UK

Army cuts: Reservists slow to enlist, leaked memo suggests

Army reservists pass out from training course
Image caption The government want 30,000 men and women in the Army Reserve by 2018

The Army Reserve looks set to fall well short of its target for recruiting new members this year, confidential memos seen by the Sunday Times suggest.

In the three months from April to June, only 367 soldiers enlisted - about a quarter of the target.

The government wants to expand the Reserve Force, formerly the Territorial Army, to 30,000 by 2018 to help fill gaps left by cuts to the regular Army.

The Ministry of Defence said personnel numbers were continuing to rise.

According to the Sunday Times, one "restricted" memo stated: "The Army is failing to attract sufficient recruits.

"Although this is a pan-Army issue, the impact is most serious in the Army Reserve... As a stark indicator, 367 recruits were enlisted in Q1 of 2013-2014 against a target of 1,432.

"The prediction against an overall in-year target of 6,383 is that only 50% of this number will be realised."

As part of the coalition government's defence review, the number of regular soldiers is set to fall from 102,000 to 82,000 by 2020, while reservist numbers are expected to rise from the current 19,000 to 30,000.

The Ministry of Defence has carried out several rounds of redundancies so far, with more to follow.

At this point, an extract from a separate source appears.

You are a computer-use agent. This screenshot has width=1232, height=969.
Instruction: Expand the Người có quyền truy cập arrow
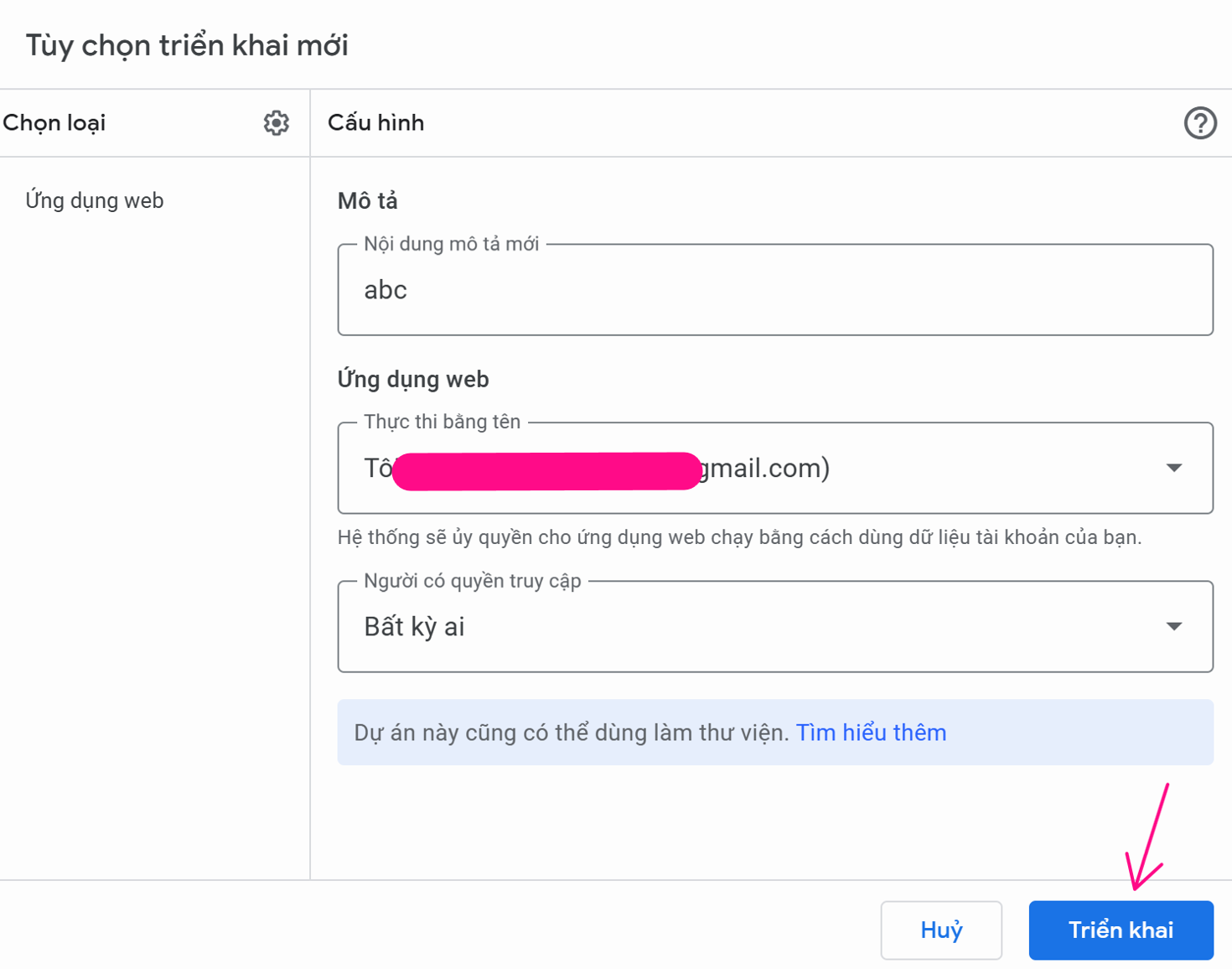(x=1173, y=626)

Col Richard Kemp, a former commander of British forces in Afghanistan, does not believe increasing the size of the Army Reserve was realistic and accused the government of "hollowing out" the armed forces.

He told BBC News that the government had been "cynical" in deciding soldiers sacked from the regular army would "suddenly and miraculously" decide to join the reserves.

"Well, clearly that hasn't happened and is unlikely to happen," he said.

'Rebalancing the budget'

He also criticised the handling of recruitment since it was outsourced to civilian firm, Capita.

The new focus on Facebook and Twitter campaigns were no substitute for face-to-face meetings with soldiers, he said.

"It's not just like walking into a normal civilian job - it's actually quite daunting.

"It's a different world and I think to have personal contact with people who have or are serving is really the most effective way of recruiting," he said.

He also said the idea of converting the Army Reserve into an American-style national guard could not "happen overnight".

A Ministry of Defence spokesman said it was "early days" in the recruitment process and it had "always been a challenge".

He added that a new offer with better incentives and training for potential recruits and employers had been set this summer, and now the way was clear for a "sustained recruitment campaign over the next 12 to 18 months" to start to build the numbers.

It said £1.8bn would be invested in training, support and equipment for the reserves over the next 10 years.

Last year, Defence Secretary Philip Hammond said he hoped some of those leaving the slimmed-down regular forces would join the reserve.

He said cutting the size of the regular Army was "unfortunately one of the steps we had to take to rebalance the defence budget".